_Goal_
Reproduce the items below, switching every occurrence of "Where should I click to" to "Where do I click in order to" and keeping all other text unchanged.

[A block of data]
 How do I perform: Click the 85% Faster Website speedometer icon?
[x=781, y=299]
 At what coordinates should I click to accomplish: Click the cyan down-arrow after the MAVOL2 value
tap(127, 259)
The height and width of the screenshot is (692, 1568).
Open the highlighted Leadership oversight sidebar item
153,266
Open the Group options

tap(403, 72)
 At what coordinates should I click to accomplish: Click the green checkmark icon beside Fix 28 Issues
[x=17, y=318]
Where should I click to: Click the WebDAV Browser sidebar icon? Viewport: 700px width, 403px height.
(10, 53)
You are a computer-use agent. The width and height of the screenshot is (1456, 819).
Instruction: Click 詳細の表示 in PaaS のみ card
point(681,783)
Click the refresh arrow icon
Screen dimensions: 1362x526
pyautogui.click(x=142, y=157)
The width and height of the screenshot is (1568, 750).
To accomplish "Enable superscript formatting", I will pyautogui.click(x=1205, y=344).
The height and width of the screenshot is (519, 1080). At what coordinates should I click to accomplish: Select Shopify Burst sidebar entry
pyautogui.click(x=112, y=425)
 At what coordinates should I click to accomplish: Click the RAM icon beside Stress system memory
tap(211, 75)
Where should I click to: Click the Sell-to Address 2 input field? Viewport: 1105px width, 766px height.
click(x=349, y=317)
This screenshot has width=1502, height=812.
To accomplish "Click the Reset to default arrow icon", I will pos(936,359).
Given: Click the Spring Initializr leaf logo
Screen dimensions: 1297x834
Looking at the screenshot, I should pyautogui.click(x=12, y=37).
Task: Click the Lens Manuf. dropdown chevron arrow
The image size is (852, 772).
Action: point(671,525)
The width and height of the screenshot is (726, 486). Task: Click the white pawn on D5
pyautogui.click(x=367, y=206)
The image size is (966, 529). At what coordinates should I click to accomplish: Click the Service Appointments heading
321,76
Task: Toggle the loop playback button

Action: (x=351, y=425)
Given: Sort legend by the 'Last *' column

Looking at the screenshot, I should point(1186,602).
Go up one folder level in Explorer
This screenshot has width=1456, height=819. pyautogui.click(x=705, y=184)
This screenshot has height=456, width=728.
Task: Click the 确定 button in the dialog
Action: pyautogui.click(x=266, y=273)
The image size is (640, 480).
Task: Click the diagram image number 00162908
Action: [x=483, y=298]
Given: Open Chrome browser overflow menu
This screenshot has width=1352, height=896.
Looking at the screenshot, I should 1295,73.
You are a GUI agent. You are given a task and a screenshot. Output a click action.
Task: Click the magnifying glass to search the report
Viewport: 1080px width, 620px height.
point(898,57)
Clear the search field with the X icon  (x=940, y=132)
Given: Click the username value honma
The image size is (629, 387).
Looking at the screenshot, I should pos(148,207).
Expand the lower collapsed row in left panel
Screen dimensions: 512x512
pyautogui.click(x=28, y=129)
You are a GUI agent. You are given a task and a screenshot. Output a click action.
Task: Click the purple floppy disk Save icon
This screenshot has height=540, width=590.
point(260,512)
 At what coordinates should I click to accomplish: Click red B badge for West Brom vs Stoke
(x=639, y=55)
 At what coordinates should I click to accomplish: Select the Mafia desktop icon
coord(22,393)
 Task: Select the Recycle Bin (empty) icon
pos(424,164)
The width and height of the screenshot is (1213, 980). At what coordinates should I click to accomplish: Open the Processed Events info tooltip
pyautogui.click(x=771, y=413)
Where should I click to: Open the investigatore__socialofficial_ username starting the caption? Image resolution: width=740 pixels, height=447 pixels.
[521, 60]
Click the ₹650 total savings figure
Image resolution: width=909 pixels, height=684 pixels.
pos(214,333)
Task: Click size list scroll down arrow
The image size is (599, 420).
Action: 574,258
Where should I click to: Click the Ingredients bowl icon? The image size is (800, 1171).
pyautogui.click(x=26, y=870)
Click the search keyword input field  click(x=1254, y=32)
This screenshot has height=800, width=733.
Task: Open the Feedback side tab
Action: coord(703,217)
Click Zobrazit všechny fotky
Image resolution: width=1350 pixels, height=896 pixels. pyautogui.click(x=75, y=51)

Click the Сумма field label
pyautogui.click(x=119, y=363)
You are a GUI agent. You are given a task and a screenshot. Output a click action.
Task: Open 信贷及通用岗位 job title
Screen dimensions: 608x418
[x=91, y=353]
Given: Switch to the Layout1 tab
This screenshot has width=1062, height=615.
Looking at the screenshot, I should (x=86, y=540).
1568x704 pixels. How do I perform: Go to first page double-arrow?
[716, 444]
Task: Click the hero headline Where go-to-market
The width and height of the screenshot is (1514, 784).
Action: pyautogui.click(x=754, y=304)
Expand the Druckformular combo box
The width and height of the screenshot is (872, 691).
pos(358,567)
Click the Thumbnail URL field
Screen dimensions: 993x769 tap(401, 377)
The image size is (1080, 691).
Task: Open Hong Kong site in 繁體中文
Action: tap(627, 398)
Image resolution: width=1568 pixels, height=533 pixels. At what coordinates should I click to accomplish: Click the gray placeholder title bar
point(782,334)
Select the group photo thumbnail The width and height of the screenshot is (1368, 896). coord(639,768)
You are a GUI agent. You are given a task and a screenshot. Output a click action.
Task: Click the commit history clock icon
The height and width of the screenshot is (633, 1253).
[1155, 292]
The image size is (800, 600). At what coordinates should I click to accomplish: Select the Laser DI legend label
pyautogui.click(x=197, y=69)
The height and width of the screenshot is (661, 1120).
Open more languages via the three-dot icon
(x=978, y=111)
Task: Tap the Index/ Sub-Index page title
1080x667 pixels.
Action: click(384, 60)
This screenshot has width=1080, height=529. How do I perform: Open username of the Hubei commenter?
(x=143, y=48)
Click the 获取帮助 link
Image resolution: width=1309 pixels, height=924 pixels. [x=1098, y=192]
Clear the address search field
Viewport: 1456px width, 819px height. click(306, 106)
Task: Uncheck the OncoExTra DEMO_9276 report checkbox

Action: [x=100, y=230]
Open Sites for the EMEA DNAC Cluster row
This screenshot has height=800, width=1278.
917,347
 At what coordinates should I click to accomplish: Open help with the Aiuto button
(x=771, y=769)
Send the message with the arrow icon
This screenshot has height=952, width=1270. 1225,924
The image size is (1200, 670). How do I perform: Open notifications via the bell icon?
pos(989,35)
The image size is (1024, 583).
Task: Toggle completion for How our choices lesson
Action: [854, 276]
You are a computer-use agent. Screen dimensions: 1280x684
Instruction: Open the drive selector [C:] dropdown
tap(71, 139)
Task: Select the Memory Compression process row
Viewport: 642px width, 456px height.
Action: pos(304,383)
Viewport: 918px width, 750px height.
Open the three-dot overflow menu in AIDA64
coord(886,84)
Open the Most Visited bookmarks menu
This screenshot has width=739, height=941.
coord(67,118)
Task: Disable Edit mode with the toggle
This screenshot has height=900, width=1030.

_Written response_
 How do I perform: Click the 85% Faster Website speedometer icon?
[x=781, y=299]
 At what coordinates should I click to accomplish: Click the cyan down-arrow after the MAVOL2 value
tap(127, 259)
The height and width of the screenshot is (692, 1568).
Open the highlighted Leadership oversight sidebar item
153,266
Open the Group options

tap(403, 72)
 At what coordinates should I click to accomplish: Click the green checkmark icon beside Fix 28 Issues
[x=17, y=318]
Where do I click in order to: Click the WebDAV Browser sidebar icon? Viewport: 700px width, 403px height.
(10, 53)
You are a computer-use agent. The width and height of the screenshot is (1456, 819).
Instruction: Click 詳細の表示 in PaaS のみ card
point(681,783)
Click the refresh arrow icon
Screen dimensions: 1362x526
pyautogui.click(x=142, y=157)
The width and height of the screenshot is (1568, 750).
To accomplish "Enable superscript formatting", I will pyautogui.click(x=1205, y=344).
The height and width of the screenshot is (519, 1080). At what coordinates should I click to accomplish: Select Shopify Burst sidebar entry
pyautogui.click(x=112, y=425)
 At what coordinates should I click to accomplish: Click the RAM icon beside Stress system memory
tap(211, 75)
Where do I click in order to: Click the Sell-to Address 2 input field? Viewport: 1105px width, 766px height.
click(x=349, y=317)
This screenshot has width=1502, height=812.
To accomplish "Click the Reset to default arrow icon", I will pos(936,359).
Given: Click the Spring Initializr leaf logo
Screen dimensions: 1297x834
Looking at the screenshot, I should pyautogui.click(x=12, y=37).
Task: Click the Lens Manuf. dropdown chevron arrow
The image size is (852, 772).
Action: point(671,525)
The width and height of the screenshot is (726, 486). Task: Click the white pawn on D5
pyautogui.click(x=367, y=206)
The image size is (966, 529). At what coordinates should I click to accomplish: Click the Service Appointments heading
321,76
Task: Toggle the loop playback button

Action: (x=351, y=425)
Given: Sort legend by the 'Last *' column

Looking at the screenshot, I should point(1186,602).
Go up one folder level in Explorer
This screenshot has width=1456, height=819. pyautogui.click(x=705, y=184)
This screenshot has height=456, width=728.
Task: Click the 确定 button in the dialog
Action: pyautogui.click(x=266, y=273)
The image size is (640, 480).
Task: Click the diagram image number 00162908
Action: [x=483, y=298]
Given: Open Chrome browser overflow menu
This screenshot has width=1352, height=896.
Looking at the screenshot, I should 1295,73.
You are a GUI agent. You are given a task and a screenshot. Output a click action.
Task: Click the magnifying glass to search the report
Viewport: 1080px width, 620px height.
point(898,57)
Clear the search field with the X icon  (x=940, y=132)
Given: Click the username value honma
The image size is (629, 387).
Looking at the screenshot, I should pos(148,207).
Expand the lower collapsed row in left panel
Screen dimensions: 512x512
pyautogui.click(x=28, y=129)
You are a GUI agent. You are given a task and a screenshot. Output a click action.
Task: Click the purple floppy disk Save icon
This screenshot has height=540, width=590.
point(260,512)
 At what coordinates should I click to accomplish: Click red B badge for West Brom vs Stoke
(x=639, y=55)
 At what coordinates should I click to accomplish: Select the Mafia desktop icon
coord(22,393)
 Task: Select the Recycle Bin (empty) icon
pos(424,164)
The width and height of the screenshot is (1213, 980). At what coordinates should I click to accomplish: Open the Processed Events info tooltip
pyautogui.click(x=771, y=413)
Where do I click in order to: Open the investigatore__socialofficial_ username starting the caption? Image resolution: width=740 pixels, height=447 pixels.
[521, 60]
Click the ₹650 total savings figure
Image resolution: width=909 pixels, height=684 pixels.
pos(214,333)
Task: Click size list scroll down arrow
The image size is (599, 420).
Action: 574,258
Where do I click in order to: Click the Ingredients bowl icon? The image size is (800, 1171).
pyautogui.click(x=26, y=870)
Click the search keyword input field  click(x=1254, y=32)
This screenshot has height=800, width=733.
Task: Open the Feedback side tab
Action: coord(703,217)
Click Zobrazit všechny fotky
Image resolution: width=1350 pixels, height=896 pixels. pyautogui.click(x=75, y=51)

Click the Сумма field label
pyautogui.click(x=119, y=363)
You are a GUI agent. You are given a task and a screenshot. Output a click action.
Task: Open 信贷及通用岗位 job title
Screen dimensions: 608x418
[x=91, y=353]
Given: Switch to the Layout1 tab
This screenshot has width=1062, height=615.
Looking at the screenshot, I should (x=86, y=540).
1568x704 pixels. How do I perform: Go to first page double-arrow?
[716, 444]
Task: Click the hero headline Where go-to-market
The width and height of the screenshot is (1514, 784).
Action: pyautogui.click(x=754, y=304)
Expand the Druckformular combo box
The width and height of the screenshot is (872, 691).
pos(358,567)
Click the Thumbnail URL field
Screen dimensions: 993x769 tap(401, 377)
The image size is (1080, 691).
Task: Open Hong Kong site in 繁體中文
Action: tap(627, 398)
Image resolution: width=1568 pixels, height=533 pixels. At what coordinates should I click to accomplish: Click the gray placeholder title bar
point(782,334)
Select the group photo thumbnail The width and height of the screenshot is (1368, 896). coord(639,768)
You are a GUI agent. You are given a task and a screenshot. Output a click action.
Task: Click the commit history clock icon
The height and width of the screenshot is (633, 1253).
[1155, 292]
The image size is (800, 600). At what coordinates should I click to accomplish: Select the Laser DI legend label
pyautogui.click(x=197, y=69)
The height and width of the screenshot is (661, 1120).
Open more languages via the three-dot icon
(x=978, y=111)
Task: Tap the Index/ Sub-Index page title
1080x667 pixels.
Action: click(384, 60)
This screenshot has width=1080, height=529. How do I perform: Open username of the Hubei commenter?
(x=143, y=48)
Click the 获取帮助 link
Image resolution: width=1309 pixels, height=924 pixels. [x=1098, y=192]
Clear the address search field
Viewport: 1456px width, 819px height. click(306, 106)
Task: Uncheck the OncoExTra DEMO_9276 report checkbox

Action: [x=100, y=230]
Open Sites for the EMEA DNAC Cluster row
This screenshot has height=800, width=1278.
917,347
 At what coordinates should I click to accomplish: Open help with the Aiuto button
(x=771, y=769)
Send the message with the arrow icon
This screenshot has height=952, width=1270. 1225,924
The image size is (1200, 670). How do I perform: Open notifications via the bell icon?
pos(989,35)
The image size is (1024, 583).
Task: Toggle completion for How our choices lesson
Action: [854, 276]
You are a computer-use agent. Screen dimensions: 1280x684
Instruction: Open the drive selector [C:] dropdown
tap(71, 139)
Task: Select the Memory Compression process row
Viewport: 642px width, 456px height.
Action: pos(304,383)
Viewport: 918px width, 750px height.
Open the three-dot overflow menu in AIDA64
coord(886,84)
Open the Most Visited bookmarks menu
This screenshot has width=739, height=941.
coord(67,118)
Task: Disable Edit mode with the toggle
This screenshot has height=900, width=1030.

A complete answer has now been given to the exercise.